Utilidad de un arte trunco

El interés obvio de El secreto del mal radica en saber que se está leyendo a Bolaño. Su voz, para bien o para mal, está presente en cada texto. Hay acá un cierto fetichismo magnificado en el acto de lectura. Hay un cierto grado de homenaje y tal vez de agradecimiento, de parte de cada lector. Hay complicidad y comprensión, en cada ausencia de final. Hay también una esperanza de encontrar al mejor Bolaño, ese de la revolución en Liberia, ese del desierto de Sonora, ese del balneario en que radica Wieder. Existe, en este último sentido, decepción, al encontrarse con ejercicios truncos, frases recortadas y cuentos a medio proceso, literalmente. Es como encontrarse frente a una pintura de Rembrandt sólo con dos o tres líneas sobre el lienzo; como ir de paseo en avioneta, pero sólo sentarse en el hangar y bajarse antes de que el motor se ponga en marcha; como leer relatos de un escritor genial que no tuvo la ocasión de terminarlos.

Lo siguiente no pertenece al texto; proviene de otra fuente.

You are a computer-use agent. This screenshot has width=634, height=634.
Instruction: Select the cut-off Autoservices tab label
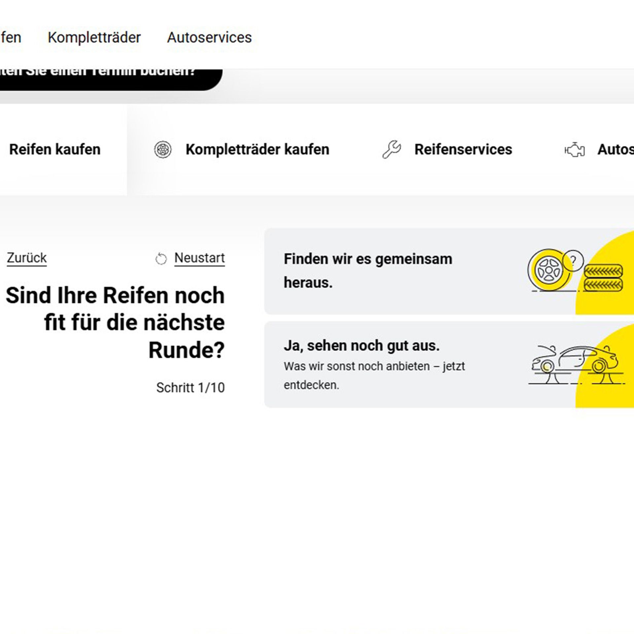tap(615, 150)
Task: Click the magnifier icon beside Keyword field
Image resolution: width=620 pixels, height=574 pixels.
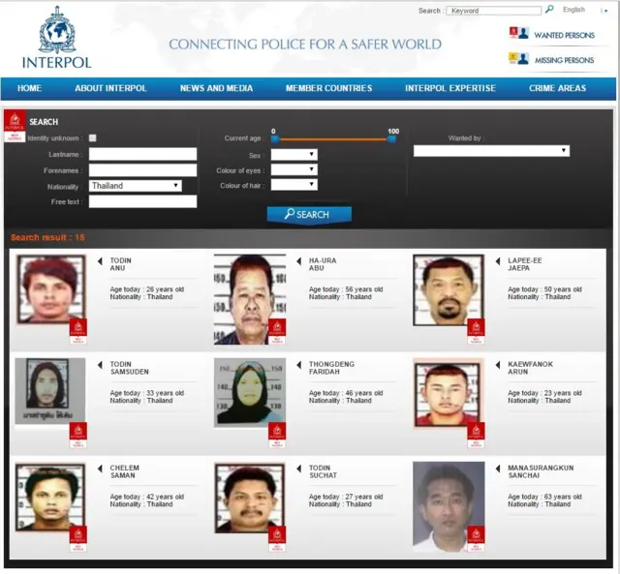Action: [549, 10]
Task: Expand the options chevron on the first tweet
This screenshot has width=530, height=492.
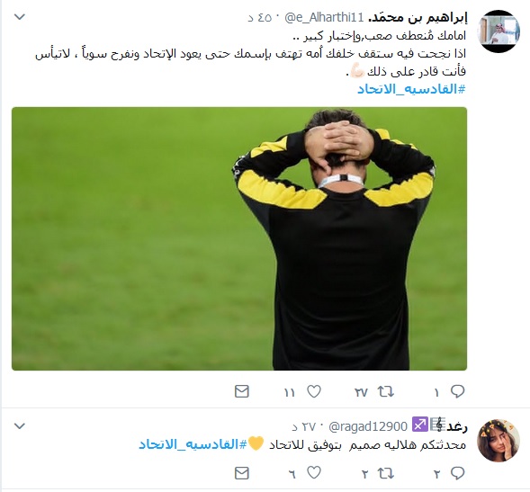Action: pos(20,17)
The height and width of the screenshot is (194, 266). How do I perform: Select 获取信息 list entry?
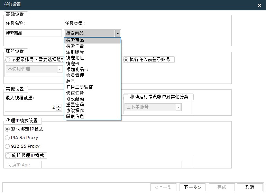(92, 116)
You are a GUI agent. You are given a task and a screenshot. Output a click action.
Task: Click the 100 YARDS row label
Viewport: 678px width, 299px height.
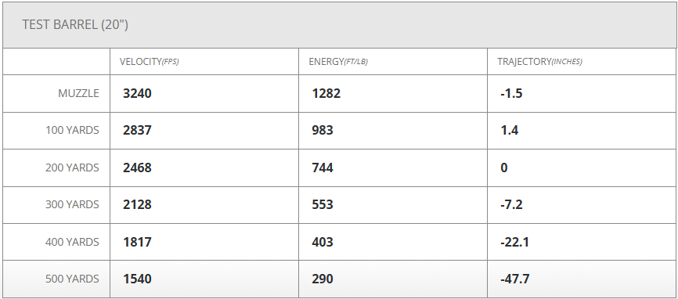72,130
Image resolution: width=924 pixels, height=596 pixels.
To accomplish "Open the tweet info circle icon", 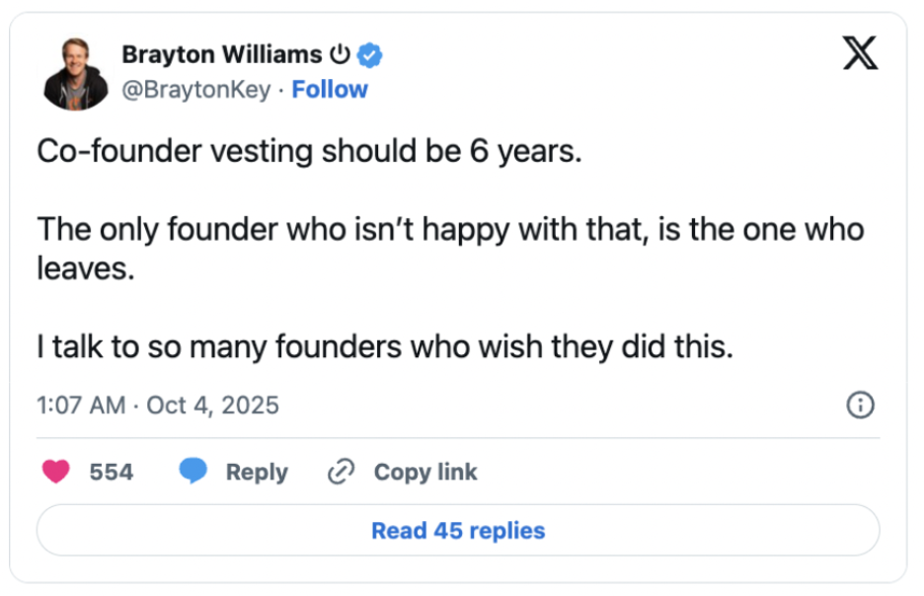I will coord(861,405).
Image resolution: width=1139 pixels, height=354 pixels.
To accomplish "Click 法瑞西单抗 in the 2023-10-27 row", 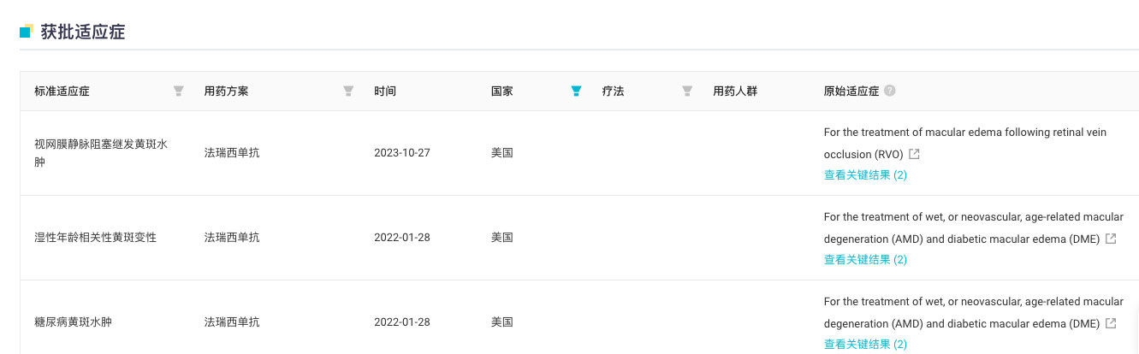I will (x=232, y=153).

Cabe preguntarse por el objetivo de un acto como el de publicar una obra como ésta. Y, además de las respuestas evidentes y que dicen relación con los negocios, puede agradecerse un nuevo acercamiento, una nueva visita al “Jardín Bolaño”, donde se adivinan –allá al fondo, tras la niebla- robles gigantescos, arbustos demenciales y laberintos de intrincados diseños, junto a flores que recien nacen y otras mal cuidadas, o que han sido mutiladas. El secreto del mal vendría siendo como un tallo, un almácigo que el paisajista enorme y talentoso dejo a un lado para rescatar después. Y bueno, sucede que el paisajista ha muerto y ha llegado un cortador de césped, torpe y ambicioso, dispuesto a lo que sea por mantener el parque como está y, en lo posible, aumentar el flujo de visitas.

El secreto del mal bien pudo haber quedado en el más oscuro bit, del más lejano archivo de la última carpeta, en el computador de Bolaño en Blanes. Y no habría pasado nada, absolutamente nada. Los textos terminados están prestados de publicaciones anteriores y el resto es una colección de voces sueltas, de conversaciones, de expresiones incompletas; lo que redunda, hacia el final, en un sentimiento extraordinariamente encontrado; placer a ratos, a párrafos, y esa sensación atónita de terminar cuando en realidad no se termina.

Así, El secreto del mal, pasa a ser un texto prescindible al interior de la gran obra de Bolaño, un objeto para coleccionistas o fanáticos, que ven desde la tribuna cómo se suceden las historias: sin final, sin desarrollo, sin inicio.